ASSIGNMENT: Scan the entries below for lines holding "agent". Give the number of such lines alone.

SUPPLIED RECORDS:

• • • • •

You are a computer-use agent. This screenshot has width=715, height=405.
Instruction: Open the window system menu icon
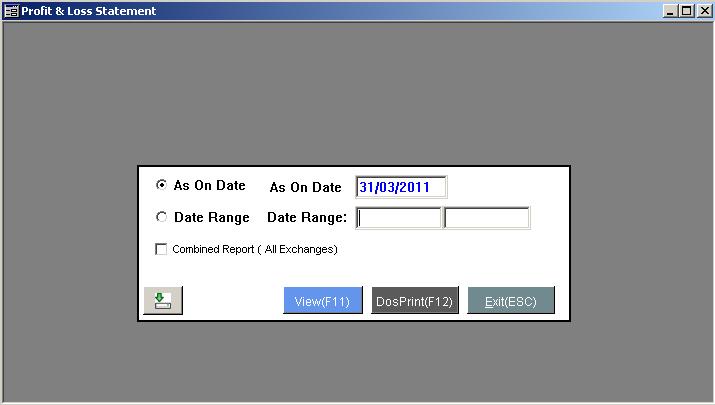[x=11, y=11]
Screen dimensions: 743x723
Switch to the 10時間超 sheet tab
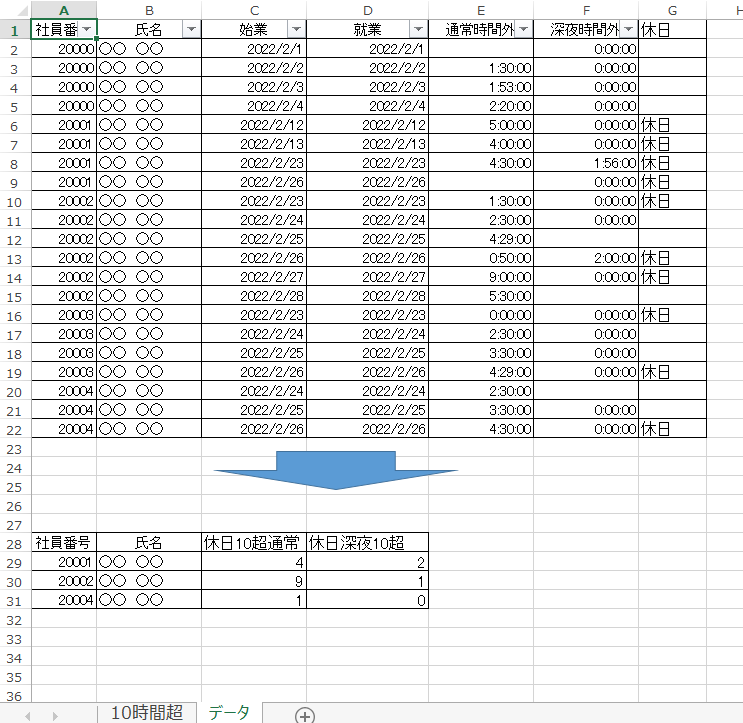146,712
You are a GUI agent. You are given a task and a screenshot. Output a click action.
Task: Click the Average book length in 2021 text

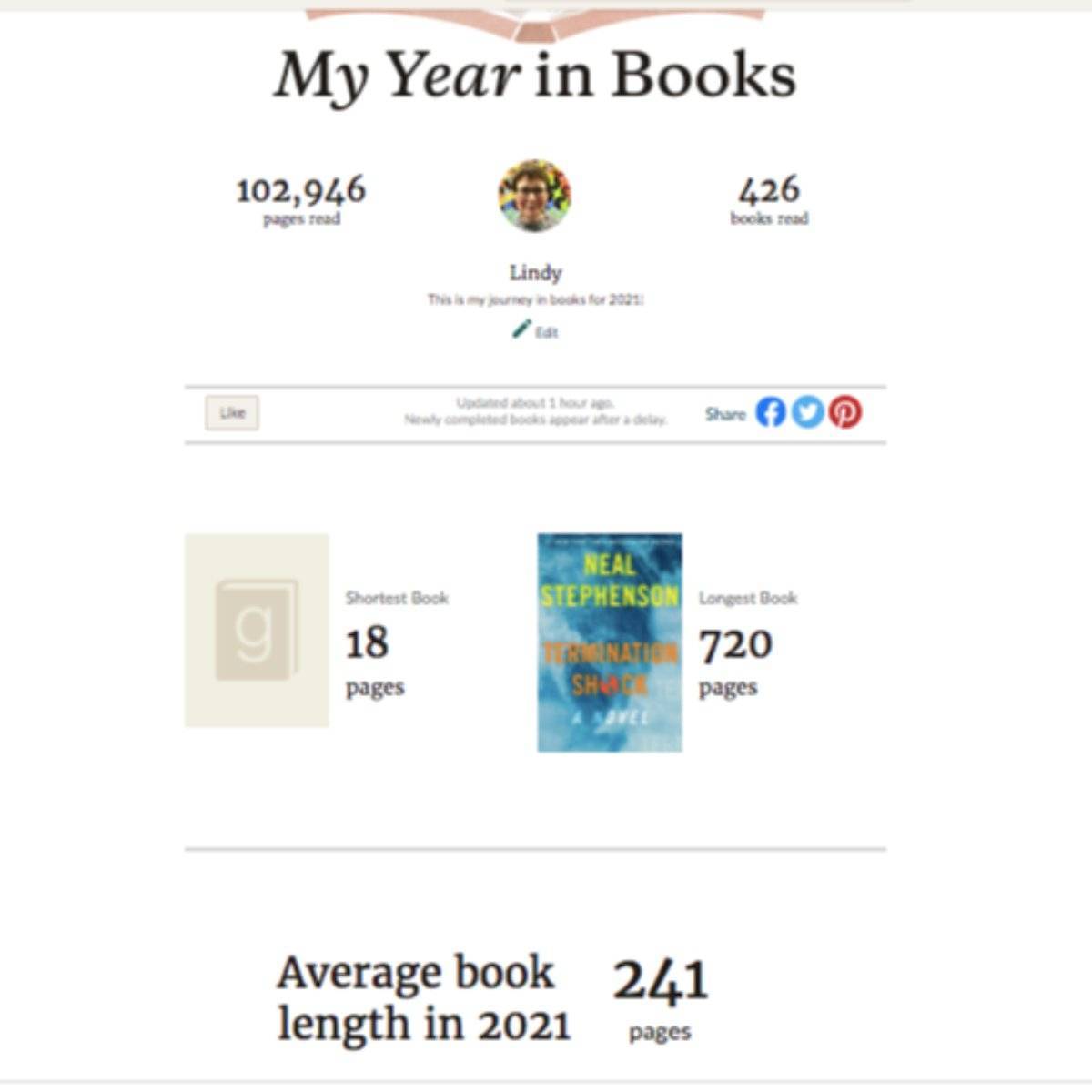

• • • • •

EXERCISE SOLUTION: 2